Tangerine Sun 26-Apr-20 10:48:44

You definitely are in the right. What your friend said was irresponsible and she's in the wrong.

However, I still say we all get fed up and think and say silly things sometimes to let off steam. Was she perhaps doing that?

maddyone Sun 26-Apr-20 11:25:50

ExD
Your ex friend’s attitude is truly disgusting. She is thinking only of herself and being completely selfish and I find this attitude completely indefensible. Clearly she doesn’t care about the medics on the frontline and the key workers in care homes, in shops, driving the buses etc. She doesn’t care that around 100 medics have died, often leaving young children without a parent. She doesn’t care that these children will live the rest of their lives without a loving mother or father. My heart breaks for these children and the others who are still to lose a parent. She just doesn’t care.

PamelaJ1 Sun 26-Apr-20 11:27:34

There do seem to be a few of those selfish folk about.
Whilst there are only a few we should, in theory still be pretty safe, if the many take the same attitude as your friend, and one of mine, then there could be problems.
Luckily the many are adhering to the rules.

My friend, ex nurse, popped up to visit her friend, about 150 miles away for a few days just before Easter. She returned on the Saturday because friends children were coming back home.
She pops in to see local friends, it seems, daily. She shops a few times a week and delivers prescriptions in the neighbour hood. All, hopefully, distancing as advised.
She suggested she popped in to visit me last week. When I said no she got quite stroppy?.
We are being very good, not seeing my DD or DGS. Only shopping when we have to etc.
I know it’s easier for me, I have a nice husband, she is alone. I’m very grounded and tend to accept my lot and get on with it. She is less sanguine. I feel sorry for her but can’t give up my principles.
A few days down the line I have come to the conclusion that her problem isn’t mine, so I’ve put it aside( until now?) you should do the same ExD

maddyone Sun 26-Apr-20 11:28:51

Sparklefizz
I’m not surprised you feel like that about your (ex) friend.

Sparklefizz Sun 26-Apr-20 13:20:36

Thanks maddyone. What really finished me off when talking on the phone to her yesterday was that she insinuated that she missed her family more than I missed mine, therefore it was "essential" that she went out to visit them regularly ..... in other words, that I didn't care about mine, when in fact I miss them very much but am following the rules and trying to do the right thing. Grrr !
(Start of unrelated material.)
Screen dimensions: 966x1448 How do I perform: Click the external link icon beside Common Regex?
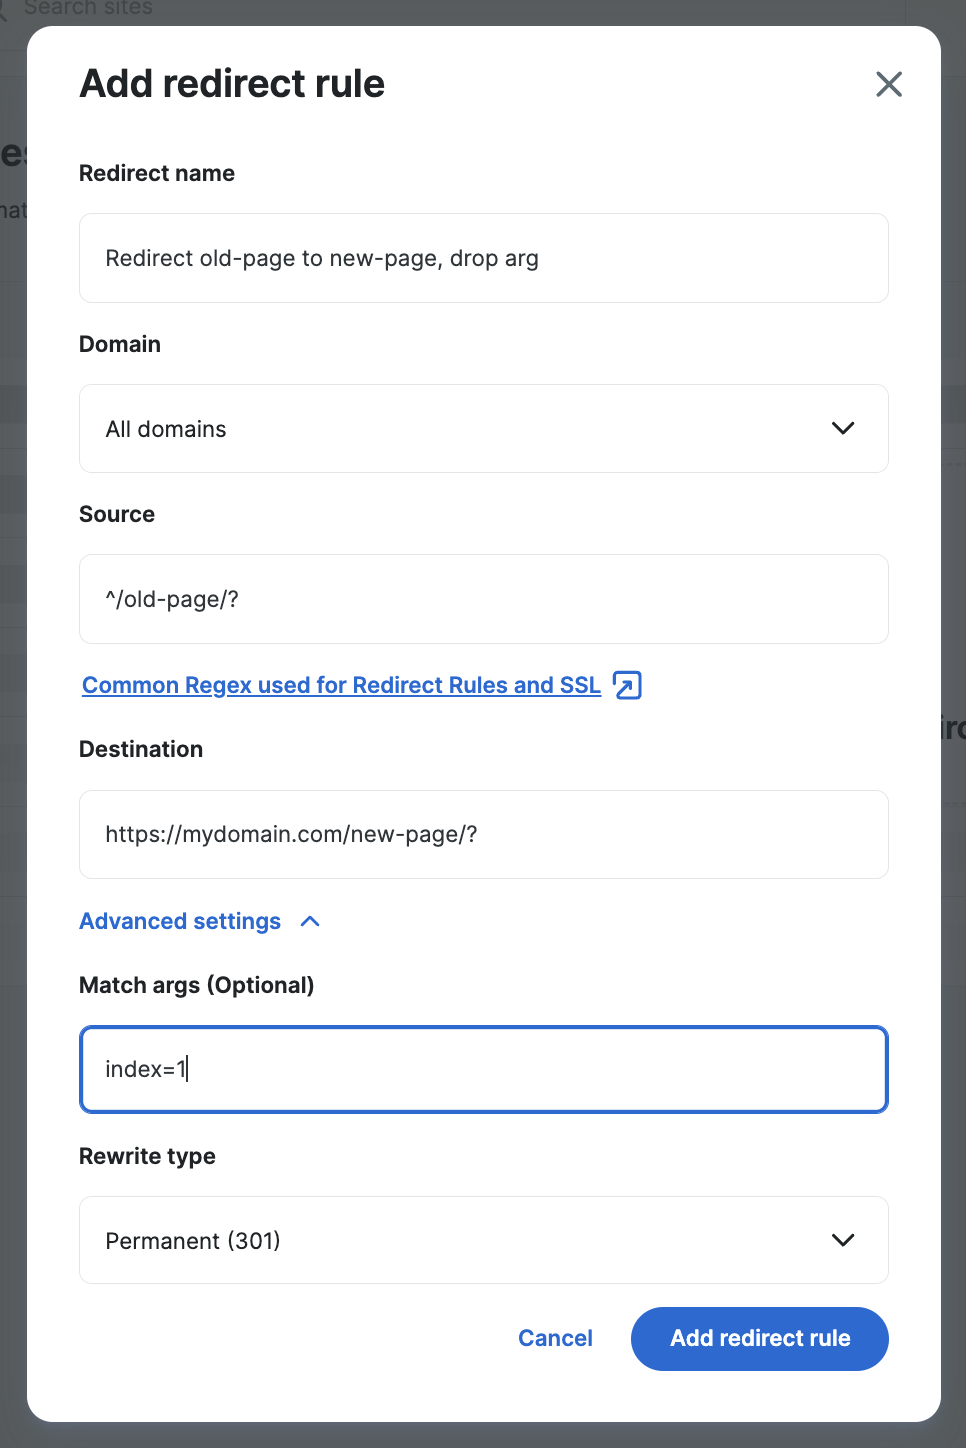pos(627,685)
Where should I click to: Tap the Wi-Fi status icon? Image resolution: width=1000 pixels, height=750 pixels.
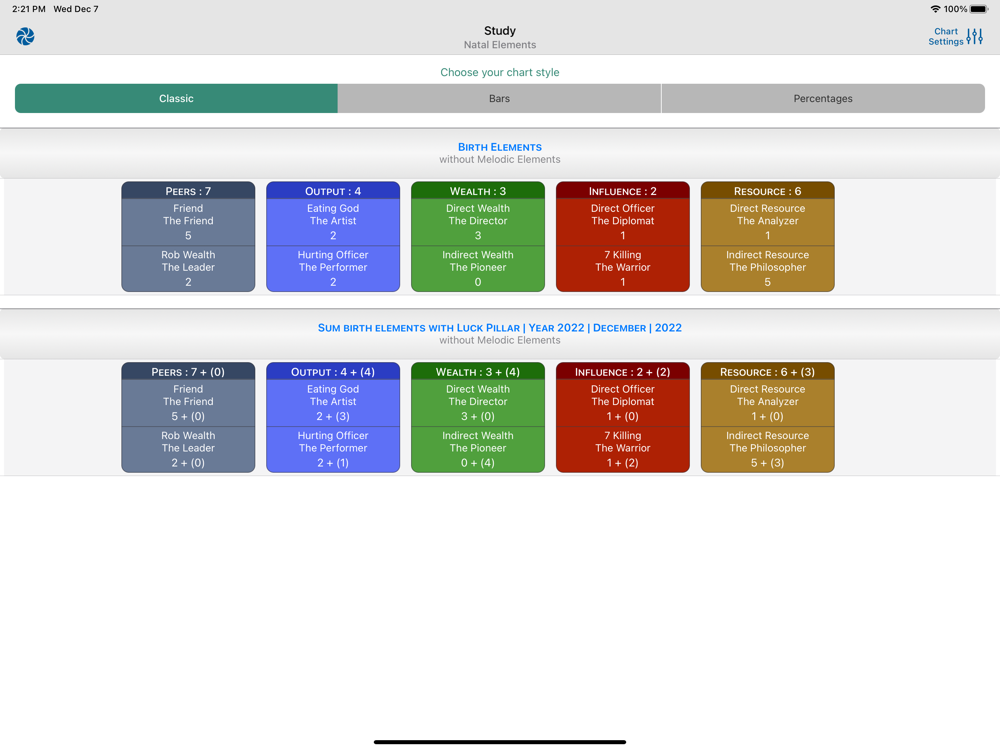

maddyone Sun 26-Apr-20 13:25:23

Sparklefizz you know that what she insinuated isn’t true. Actually greater love is shown by the deprivation, not by selfish desires being fulfilled. flowers

Starblaze Sun 26-Apr-20 13:31:38

I think you should leave her to it. Its possible that she is very depressed which can lead to some dysfunctional thinking. However you need to protect your mental health too and conversations like this just aren't healthy.

Whether depression or character is leading to her saying these things, it is upsetting for you.

She will apologise if she feels better/values your friendship or she will look for others who support her views and live in an echo chamber.

Take care of you

Washerwoman Sun 26-Apr-20 13:52:31

I certainly have very different attitude to one of my friends
I know for a fact what she's been up to in 'lockdown 'I put in inverted comas for her as her experience has been nothing like that of myself and other friends.Countless trips to shops.DD and boyfriend, neighbour abd other relatives in the house regularly. I haven't said anything although when she rang to say sge was shocked to hear I had the virus ,how was I doing and where on earth could I have got it from I nearly have her a piece of my main.Well done for saying something.

Washerwoman Sun 26-Apr-20 13:58:55

Sorry lots of errors !piece of my mouth obviously!

Hetty58 Sun 26-Apr-20 14:01:02

ExD, who really needs a friend so selfish and spoilt anyway? You are well rid of her!